Monday, June 9, 2014

R.I.K.

How can Rik be dead, if we still have his poetry?

Sometimes you see a new comedy, and you think, this is fantastic, really funny. But sometimes you see a new comedy and you think, this is not just funny, this is so new, so inventive, so different from what you've been led to believe comedy can be, that it changes your life.

It's not happened that often with me. Monty Python did it. Mystery Science Theater 3000 did it. And The Young Ones did it.

Here was a show that, frankly, just did not give a shit about the rules. It would be dazzlingly clever and outrageously juvenile in the same minute. It was as bright and loud and ludicrously violent as the silliest cartoon you could imagine. It was a sitcom and a sketch show at the same time. On those occasions where narrative poked its head through the chaos, it was only for a minute before cutting to a puppet show, or a commercial parody, or a performance by Motorhead. We who experienced it when we were young were never quite the same - it was impossible to watch that show and come away thinking about entertainment, or comedy, or life, just as you had before you'd turned it on.

And while there were many elements to The Young Ones, and Nigel Planer, Adrian Edmondson, Chris Ryan, Alexei Sayle and Ben Elton - along with guest stars skimmed from the cream of alternative comedy - deserve much credit, there was never any doubt who the heart of the show was. The centre, the apex, the soaring firework that demanded your attention, the super-magnet you couldn't take your eyes off, the fizzing, freakish, fabulously funny genius driving the show to astounding heights of boundless hilarity.

Rik Mayall. There was nothing subtle about him. He threw his vulgar, brilliantly stupid comedy straight in your face with never the slightest hint of restraint or doubt. He knew what was funny, and if you didn't, he would make sure that was amended by the time he was through. There may never have been a comedic performer so utterly dedicated to doing anything for a laugh, never been a comedian who cared less about anything besides making the audience explode with delight.

If there is a pantheon to which the absolute titans of British comedy belong, Mayall is there, well deserving of his place alongside Cleese and Cook and Milligan. There are many people who do comedy - there are only a few in whom comedy flows and throbs and lives, for whom the ability to make people laugh is less a skill than a vital organ. Laughter is their blood and their marrow and the air in their lungs. Rik Mayall was as great an example of this as there has ever been. Those who knew him were as much in awe of his gobsmacking talent as those who watched him from their lounges.

This lunatic clown, this breakneck grotesque, this bizarre, shrieking, demented, glorious creature. He was as clever and as idiotic and as absurd and as insightful and as rude and as revolting and as childish and as charming as he ever needed to be, because he knew how to be funny the way a tree knows how to grow. When the world could seem grey, Rik Mayall crashed into it like an explosion in a paint factory. When all around seemed enslaved to sameness, Rik Mayall could've had his portrait in the dictionary next to "different".

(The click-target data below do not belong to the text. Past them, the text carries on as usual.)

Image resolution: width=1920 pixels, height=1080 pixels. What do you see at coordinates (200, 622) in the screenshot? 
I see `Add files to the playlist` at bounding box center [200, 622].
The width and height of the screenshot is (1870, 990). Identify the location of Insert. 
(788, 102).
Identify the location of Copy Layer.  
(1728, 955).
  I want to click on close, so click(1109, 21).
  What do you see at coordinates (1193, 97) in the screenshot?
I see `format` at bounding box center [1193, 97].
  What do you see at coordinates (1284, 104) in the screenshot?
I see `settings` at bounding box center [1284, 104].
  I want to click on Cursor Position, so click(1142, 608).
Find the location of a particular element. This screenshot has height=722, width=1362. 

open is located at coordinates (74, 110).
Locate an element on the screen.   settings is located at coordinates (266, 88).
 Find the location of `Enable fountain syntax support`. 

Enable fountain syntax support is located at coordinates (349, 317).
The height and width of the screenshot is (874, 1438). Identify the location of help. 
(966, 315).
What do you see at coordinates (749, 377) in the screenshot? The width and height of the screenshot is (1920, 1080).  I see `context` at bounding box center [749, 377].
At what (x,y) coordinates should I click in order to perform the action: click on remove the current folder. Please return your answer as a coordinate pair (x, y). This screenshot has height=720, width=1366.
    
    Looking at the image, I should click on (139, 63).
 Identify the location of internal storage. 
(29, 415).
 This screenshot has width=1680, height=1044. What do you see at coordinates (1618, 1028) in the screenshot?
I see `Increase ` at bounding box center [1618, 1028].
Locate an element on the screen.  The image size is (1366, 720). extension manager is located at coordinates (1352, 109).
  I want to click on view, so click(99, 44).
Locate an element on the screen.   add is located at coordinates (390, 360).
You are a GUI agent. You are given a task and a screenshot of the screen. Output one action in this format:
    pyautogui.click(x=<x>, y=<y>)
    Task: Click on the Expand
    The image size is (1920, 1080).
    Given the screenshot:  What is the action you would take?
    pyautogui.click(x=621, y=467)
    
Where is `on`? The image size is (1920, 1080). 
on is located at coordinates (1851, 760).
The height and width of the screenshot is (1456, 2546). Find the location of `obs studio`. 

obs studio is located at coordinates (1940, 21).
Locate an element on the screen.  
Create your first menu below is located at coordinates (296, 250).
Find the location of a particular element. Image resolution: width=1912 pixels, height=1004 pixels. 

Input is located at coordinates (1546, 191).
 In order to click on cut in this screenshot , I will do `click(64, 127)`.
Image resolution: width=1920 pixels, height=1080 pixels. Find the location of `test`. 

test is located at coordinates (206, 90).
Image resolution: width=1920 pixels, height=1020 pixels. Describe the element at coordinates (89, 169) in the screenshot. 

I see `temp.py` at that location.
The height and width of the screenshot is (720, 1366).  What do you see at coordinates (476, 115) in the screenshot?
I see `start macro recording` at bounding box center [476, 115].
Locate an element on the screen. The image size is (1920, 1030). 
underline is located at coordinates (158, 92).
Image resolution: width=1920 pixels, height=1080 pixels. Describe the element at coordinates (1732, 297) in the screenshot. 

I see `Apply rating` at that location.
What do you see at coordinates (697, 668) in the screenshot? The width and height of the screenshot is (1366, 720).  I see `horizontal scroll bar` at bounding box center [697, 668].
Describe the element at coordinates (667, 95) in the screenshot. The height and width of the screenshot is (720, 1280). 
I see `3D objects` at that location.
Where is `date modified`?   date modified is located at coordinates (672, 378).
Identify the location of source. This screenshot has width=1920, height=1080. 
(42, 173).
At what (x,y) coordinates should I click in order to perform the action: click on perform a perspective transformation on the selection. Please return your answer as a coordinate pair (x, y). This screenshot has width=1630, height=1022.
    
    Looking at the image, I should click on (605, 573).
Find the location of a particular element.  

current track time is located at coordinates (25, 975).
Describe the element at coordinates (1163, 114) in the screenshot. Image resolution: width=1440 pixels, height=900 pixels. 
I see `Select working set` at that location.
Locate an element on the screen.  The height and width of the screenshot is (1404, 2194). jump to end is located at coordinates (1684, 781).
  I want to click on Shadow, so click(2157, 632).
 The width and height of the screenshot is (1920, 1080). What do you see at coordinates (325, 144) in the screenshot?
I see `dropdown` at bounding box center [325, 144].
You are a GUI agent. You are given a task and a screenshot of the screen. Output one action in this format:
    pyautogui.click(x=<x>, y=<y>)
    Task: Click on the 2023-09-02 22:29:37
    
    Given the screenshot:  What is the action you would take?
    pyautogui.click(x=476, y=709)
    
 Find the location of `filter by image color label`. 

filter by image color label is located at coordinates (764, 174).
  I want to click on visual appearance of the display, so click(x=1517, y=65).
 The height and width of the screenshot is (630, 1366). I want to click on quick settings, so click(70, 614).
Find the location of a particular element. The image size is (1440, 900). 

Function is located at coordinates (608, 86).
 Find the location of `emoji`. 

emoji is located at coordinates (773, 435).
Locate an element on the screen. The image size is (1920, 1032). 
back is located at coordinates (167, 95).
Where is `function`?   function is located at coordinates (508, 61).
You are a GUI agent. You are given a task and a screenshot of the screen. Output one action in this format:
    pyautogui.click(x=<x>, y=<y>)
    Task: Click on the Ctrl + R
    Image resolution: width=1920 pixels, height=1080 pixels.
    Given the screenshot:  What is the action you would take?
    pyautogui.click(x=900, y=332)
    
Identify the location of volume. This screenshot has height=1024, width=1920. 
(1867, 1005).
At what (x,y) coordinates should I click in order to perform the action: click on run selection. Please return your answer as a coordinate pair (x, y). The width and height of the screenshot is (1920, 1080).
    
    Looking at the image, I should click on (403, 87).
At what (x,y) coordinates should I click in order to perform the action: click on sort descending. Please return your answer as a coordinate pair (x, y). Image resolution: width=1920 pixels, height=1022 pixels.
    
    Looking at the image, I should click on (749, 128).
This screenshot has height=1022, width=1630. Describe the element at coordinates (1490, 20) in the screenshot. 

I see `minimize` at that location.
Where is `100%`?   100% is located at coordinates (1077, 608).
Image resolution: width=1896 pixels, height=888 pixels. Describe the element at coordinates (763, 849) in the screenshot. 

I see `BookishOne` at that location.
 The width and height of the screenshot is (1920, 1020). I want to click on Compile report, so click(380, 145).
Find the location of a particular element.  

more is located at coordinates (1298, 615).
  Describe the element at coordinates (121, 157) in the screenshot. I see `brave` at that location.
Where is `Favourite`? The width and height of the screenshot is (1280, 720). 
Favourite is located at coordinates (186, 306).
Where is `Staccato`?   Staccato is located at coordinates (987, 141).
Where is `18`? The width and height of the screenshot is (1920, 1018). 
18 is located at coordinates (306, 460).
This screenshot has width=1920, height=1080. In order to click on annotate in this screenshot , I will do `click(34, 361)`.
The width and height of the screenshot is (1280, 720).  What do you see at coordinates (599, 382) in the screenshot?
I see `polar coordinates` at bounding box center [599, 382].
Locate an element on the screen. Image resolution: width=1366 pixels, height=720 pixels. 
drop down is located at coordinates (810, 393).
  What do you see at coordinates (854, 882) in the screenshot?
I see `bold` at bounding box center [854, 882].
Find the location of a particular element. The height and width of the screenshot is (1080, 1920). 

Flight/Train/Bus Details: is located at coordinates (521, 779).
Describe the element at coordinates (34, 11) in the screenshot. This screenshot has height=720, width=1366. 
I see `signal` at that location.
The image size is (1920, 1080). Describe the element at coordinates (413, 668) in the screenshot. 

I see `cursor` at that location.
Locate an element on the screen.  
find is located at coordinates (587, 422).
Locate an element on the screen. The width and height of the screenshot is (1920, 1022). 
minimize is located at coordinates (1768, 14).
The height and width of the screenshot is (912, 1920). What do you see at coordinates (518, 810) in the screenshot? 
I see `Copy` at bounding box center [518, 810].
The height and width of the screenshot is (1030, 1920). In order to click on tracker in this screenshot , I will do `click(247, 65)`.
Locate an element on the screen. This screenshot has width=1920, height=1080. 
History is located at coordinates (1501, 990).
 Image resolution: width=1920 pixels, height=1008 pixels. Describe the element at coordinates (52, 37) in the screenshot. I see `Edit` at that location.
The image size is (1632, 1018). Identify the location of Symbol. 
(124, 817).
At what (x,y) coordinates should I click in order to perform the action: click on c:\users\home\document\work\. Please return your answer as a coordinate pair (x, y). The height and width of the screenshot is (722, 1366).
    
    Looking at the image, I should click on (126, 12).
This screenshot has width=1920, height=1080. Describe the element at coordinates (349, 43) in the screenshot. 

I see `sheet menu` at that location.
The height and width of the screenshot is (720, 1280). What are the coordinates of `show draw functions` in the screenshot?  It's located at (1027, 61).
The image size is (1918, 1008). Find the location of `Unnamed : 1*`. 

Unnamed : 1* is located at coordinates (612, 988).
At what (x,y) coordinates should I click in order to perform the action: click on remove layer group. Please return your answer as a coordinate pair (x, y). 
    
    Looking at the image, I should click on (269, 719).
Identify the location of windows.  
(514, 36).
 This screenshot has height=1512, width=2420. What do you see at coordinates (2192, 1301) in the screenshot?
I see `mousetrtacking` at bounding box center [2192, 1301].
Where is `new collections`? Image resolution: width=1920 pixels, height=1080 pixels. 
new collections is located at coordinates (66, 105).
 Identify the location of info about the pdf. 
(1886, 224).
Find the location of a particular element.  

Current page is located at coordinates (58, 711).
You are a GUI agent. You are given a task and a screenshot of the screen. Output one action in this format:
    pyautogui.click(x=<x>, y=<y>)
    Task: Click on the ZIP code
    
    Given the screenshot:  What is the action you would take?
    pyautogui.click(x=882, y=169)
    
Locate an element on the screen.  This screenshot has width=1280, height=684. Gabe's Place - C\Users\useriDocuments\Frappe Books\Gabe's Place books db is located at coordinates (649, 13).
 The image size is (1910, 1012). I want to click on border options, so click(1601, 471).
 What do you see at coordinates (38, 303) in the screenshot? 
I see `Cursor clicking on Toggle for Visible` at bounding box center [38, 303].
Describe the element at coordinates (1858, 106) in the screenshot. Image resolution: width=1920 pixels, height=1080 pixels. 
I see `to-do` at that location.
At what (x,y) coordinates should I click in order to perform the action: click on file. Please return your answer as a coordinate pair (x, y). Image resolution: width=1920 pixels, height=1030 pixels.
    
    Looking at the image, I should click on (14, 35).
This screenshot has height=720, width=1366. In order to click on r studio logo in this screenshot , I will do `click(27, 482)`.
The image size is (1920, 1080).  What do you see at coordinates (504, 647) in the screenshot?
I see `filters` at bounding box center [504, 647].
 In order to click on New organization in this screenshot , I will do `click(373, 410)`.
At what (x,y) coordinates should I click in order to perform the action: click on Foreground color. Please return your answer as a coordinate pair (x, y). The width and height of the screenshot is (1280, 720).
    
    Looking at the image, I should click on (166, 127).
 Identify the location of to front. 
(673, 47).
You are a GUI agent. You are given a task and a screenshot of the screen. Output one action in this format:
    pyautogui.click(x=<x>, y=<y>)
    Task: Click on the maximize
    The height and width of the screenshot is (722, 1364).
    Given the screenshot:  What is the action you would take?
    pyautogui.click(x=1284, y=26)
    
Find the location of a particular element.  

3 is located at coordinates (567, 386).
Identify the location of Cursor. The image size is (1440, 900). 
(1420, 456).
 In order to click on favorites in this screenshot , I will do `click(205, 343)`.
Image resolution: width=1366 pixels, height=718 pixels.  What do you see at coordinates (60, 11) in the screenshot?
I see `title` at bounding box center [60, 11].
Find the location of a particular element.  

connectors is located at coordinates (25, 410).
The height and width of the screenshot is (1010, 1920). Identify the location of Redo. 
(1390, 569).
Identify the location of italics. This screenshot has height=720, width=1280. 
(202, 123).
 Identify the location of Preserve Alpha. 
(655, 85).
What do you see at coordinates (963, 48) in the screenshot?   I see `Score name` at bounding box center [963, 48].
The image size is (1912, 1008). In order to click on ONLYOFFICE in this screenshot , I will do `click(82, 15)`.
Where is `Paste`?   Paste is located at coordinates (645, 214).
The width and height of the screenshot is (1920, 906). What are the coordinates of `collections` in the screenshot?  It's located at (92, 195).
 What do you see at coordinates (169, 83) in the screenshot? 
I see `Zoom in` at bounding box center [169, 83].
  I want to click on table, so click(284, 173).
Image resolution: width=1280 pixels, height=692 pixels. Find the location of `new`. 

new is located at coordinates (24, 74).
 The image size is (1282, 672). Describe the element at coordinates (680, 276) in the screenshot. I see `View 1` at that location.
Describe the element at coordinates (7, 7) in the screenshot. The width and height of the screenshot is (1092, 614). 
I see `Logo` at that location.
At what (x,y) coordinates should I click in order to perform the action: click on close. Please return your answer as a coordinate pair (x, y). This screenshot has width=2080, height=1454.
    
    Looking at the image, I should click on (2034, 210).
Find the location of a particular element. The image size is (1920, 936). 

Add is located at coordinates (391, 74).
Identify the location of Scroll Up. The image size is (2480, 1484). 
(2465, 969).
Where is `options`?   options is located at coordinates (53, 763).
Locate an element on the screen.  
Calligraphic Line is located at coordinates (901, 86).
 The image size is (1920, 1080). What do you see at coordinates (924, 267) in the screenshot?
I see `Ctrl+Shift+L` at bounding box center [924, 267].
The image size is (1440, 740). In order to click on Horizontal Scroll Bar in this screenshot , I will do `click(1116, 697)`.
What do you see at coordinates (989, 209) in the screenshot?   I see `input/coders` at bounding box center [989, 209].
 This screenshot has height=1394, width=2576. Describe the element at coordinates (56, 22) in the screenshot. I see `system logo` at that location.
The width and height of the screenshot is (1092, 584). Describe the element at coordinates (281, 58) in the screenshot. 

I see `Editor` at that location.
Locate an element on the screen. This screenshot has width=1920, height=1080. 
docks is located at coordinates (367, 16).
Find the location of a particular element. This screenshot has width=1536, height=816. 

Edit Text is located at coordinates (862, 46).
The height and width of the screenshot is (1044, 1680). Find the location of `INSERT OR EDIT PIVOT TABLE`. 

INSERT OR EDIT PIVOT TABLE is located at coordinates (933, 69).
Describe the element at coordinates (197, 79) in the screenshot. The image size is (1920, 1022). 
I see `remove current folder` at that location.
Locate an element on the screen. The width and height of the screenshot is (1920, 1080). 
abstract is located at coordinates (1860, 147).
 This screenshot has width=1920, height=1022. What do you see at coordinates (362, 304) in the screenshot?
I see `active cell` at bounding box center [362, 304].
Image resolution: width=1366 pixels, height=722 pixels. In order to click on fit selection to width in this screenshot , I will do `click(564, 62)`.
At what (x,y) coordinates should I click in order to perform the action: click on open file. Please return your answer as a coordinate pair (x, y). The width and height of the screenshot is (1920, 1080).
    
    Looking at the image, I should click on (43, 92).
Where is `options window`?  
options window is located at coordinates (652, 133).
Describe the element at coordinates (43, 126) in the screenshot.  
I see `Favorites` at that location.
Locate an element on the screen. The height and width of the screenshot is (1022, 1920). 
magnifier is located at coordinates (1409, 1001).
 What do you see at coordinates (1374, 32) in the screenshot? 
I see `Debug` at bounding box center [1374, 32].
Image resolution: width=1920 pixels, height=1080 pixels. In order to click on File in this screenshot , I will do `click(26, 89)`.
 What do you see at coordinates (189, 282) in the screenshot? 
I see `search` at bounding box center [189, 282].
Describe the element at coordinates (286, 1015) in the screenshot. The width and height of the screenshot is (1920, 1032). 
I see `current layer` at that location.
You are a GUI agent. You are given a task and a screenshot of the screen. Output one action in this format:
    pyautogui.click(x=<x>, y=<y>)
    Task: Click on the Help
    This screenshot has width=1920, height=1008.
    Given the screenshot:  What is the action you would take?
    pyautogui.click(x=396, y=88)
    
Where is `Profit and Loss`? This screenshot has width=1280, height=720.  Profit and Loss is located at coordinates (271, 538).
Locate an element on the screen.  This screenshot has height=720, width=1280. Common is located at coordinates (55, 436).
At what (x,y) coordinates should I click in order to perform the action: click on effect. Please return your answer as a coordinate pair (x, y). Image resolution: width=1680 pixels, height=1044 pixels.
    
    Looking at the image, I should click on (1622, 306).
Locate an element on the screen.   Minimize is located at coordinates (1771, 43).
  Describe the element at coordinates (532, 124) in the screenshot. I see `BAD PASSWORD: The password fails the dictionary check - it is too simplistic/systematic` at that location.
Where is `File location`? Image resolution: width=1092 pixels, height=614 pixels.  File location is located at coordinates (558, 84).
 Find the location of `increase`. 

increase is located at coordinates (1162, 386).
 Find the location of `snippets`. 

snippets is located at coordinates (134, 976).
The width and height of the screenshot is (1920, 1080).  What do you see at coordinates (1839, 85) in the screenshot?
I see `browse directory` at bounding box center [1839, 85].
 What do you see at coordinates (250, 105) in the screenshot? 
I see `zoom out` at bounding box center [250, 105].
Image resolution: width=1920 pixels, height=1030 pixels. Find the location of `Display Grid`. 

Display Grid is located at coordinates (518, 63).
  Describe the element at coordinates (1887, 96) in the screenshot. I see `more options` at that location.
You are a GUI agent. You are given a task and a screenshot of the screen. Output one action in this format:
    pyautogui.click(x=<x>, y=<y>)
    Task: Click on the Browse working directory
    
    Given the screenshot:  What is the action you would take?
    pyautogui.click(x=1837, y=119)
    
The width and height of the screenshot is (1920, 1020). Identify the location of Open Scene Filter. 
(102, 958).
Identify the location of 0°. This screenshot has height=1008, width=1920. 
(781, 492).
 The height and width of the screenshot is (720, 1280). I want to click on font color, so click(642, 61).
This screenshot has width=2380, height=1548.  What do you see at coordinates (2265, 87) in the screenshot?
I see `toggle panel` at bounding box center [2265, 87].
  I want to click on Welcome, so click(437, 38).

The characters he played were ridiculous, bigger and madder than life, but they reflected what he represented as a performer. Rick from the Young Ones aspired to anarchism, but Rik, in the Young Ones, embodied it, the spirit of lawless riot in the comedy world. Rik was Lord Flashheart, the most interesting and magnetic person in any room, making people cheer when he arrived, winning hearts and inspiring hero worship through his charisma and daring. Rik was Drop Dead Fred, the naughty child in everyone, the mischievous imp breaking the rules, smashing the conventions, doing what respectable folk never would for the sake of a laugh. Rik was Alan B'stard, reaching the top of the tree by dominating the duller, less imaginative minds around him. Rik was Adonis Cnut, simply better at everything than everyone else. And Rik was Mad Gerald, inhabiting an insane world of his own and doing his own thing regardless of what was happening in the world around him.

I'm not sure there's anything more beautiful than a life lived to make people laugh. The heartbreak when such a life ends - it is hard to bear. But when someone's life has created joy, that joy is indelible - it doesn't end when the life does. The great consolation of mortality is that we can leave behind magic: Rik has gone too soon, but we'll never lose him. The People's Poet can never die.

I hope when he went, he knew how happy he'd made us.


3 comments:

Sarz said...

You're so right that Rik knew what was funny, he knew what worked. He never asked permission, never let the audience see behind the curtain, there was no apparent self-doubt. He knew what he was doing, beginning to end.

FiveFrogsBlog said...

Beautiful. X

Louise said...

Wonderfully said, I totally agree. He made me laugh so hard I could barely breathe.